Copy the listing below line for line, keeping every character unchanged.

== Information given ==
-.-.-

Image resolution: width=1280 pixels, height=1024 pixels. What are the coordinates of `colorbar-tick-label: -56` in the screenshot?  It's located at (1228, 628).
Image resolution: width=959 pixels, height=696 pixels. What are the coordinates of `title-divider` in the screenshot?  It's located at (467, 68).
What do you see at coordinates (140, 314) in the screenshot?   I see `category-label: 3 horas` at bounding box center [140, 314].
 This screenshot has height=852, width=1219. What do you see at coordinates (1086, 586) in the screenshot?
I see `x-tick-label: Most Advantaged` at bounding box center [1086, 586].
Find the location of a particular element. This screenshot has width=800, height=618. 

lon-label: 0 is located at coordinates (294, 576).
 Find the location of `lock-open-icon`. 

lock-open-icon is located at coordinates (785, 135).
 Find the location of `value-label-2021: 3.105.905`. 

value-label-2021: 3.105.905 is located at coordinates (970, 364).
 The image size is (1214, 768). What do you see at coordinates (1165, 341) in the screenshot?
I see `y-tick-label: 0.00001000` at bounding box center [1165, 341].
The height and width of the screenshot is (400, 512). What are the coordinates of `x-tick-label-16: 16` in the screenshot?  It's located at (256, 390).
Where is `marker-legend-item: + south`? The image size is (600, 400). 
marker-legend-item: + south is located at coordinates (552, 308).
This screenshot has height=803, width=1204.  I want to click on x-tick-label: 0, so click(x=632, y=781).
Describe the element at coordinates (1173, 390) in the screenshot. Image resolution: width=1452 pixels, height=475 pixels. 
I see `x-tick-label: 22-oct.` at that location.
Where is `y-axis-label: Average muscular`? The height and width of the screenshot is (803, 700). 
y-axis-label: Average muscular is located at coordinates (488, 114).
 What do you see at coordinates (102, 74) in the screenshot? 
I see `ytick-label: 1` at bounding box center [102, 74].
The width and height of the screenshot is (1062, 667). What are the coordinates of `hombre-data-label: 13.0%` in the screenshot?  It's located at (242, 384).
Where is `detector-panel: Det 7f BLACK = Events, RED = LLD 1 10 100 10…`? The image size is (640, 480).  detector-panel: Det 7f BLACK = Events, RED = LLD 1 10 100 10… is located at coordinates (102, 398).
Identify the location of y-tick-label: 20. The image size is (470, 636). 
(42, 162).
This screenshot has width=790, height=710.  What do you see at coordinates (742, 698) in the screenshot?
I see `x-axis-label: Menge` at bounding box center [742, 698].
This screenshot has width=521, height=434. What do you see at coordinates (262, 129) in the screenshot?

-.-.-

== Solution to this problem ==
Image resolution: width=1280 pixels, height=1024 pixels. What are the coordinates of `colorbar-tick-label: -56` in the screenshot?  It's located at (1228, 628).
Image resolution: width=959 pixels, height=696 pixels. What are the coordinates of `title-divider` in the screenshot?  It's located at (467, 68).
What do you see at coordinates (140, 314) in the screenshot?   I see `category-label: 3 horas` at bounding box center [140, 314].
 This screenshot has height=852, width=1219. What do you see at coordinates (1086, 586) in the screenshot?
I see `x-tick-label: Most Advantaged` at bounding box center [1086, 586].
Find the location of a particular element. This screenshot has width=800, height=618. 

lon-label: 0 is located at coordinates (294, 576).
 Find the location of `lock-open-icon`. 

lock-open-icon is located at coordinates (785, 135).
 Find the location of `value-label-2021: 3.105.905`. 

value-label-2021: 3.105.905 is located at coordinates (970, 364).
 The image size is (1214, 768). What do you see at coordinates (1165, 341) in the screenshot?
I see `y-tick-label: 0.00001000` at bounding box center [1165, 341].
The height and width of the screenshot is (400, 512). What are the coordinates of `x-tick-label-16: 16` in the screenshot?  It's located at (256, 390).
Where is `marker-legend-item: + south`? The image size is (600, 400). 
marker-legend-item: + south is located at coordinates (552, 308).
This screenshot has height=803, width=1204.  I want to click on x-tick-label: 0, so click(x=632, y=781).
Describe the element at coordinates (1173, 390) in the screenshot. Image resolution: width=1452 pixels, height=475 pixels. 
I see `x-tick-label: 22-oct.` at that location.
Where is `y-axis-label: Average muscular`? The height and width of the screenshot is (803, 700). 
y-axis-label: Average muscular is located at coordinates (488, 114).
 What do you see at coordinates (102, 74) in the screenshot? 
I see `ytick-label: 1` at bounding box center [102, 74].
The width and height of the screenshot is (1062, 667). What are the coordinates of `hombre-data-label: 13.0%` in the screenshot?  It's located at (242, 384).
Where is `detector-panel: Det 7f BLACK = Events, RED = LLD 1 10 100 10…`? The image size is (640, 480).  detector-panel: Det 7f BLACK = Events, RED = LLD 1 10 100 10… is located at coordinates (102, 398).
Identify the location of y-tick-label: 20. The image size is (470, 636). 
(42, 162).
This screenshot has width=790, height=710.  What do you see at coordinates (742, 698) in the screenshot?
I see `x-axis-label: Menge` at bounding box center [742, 698].
This screenshot has width=521, height=434. What do you see at coordinates (262, 129) in the screenshot?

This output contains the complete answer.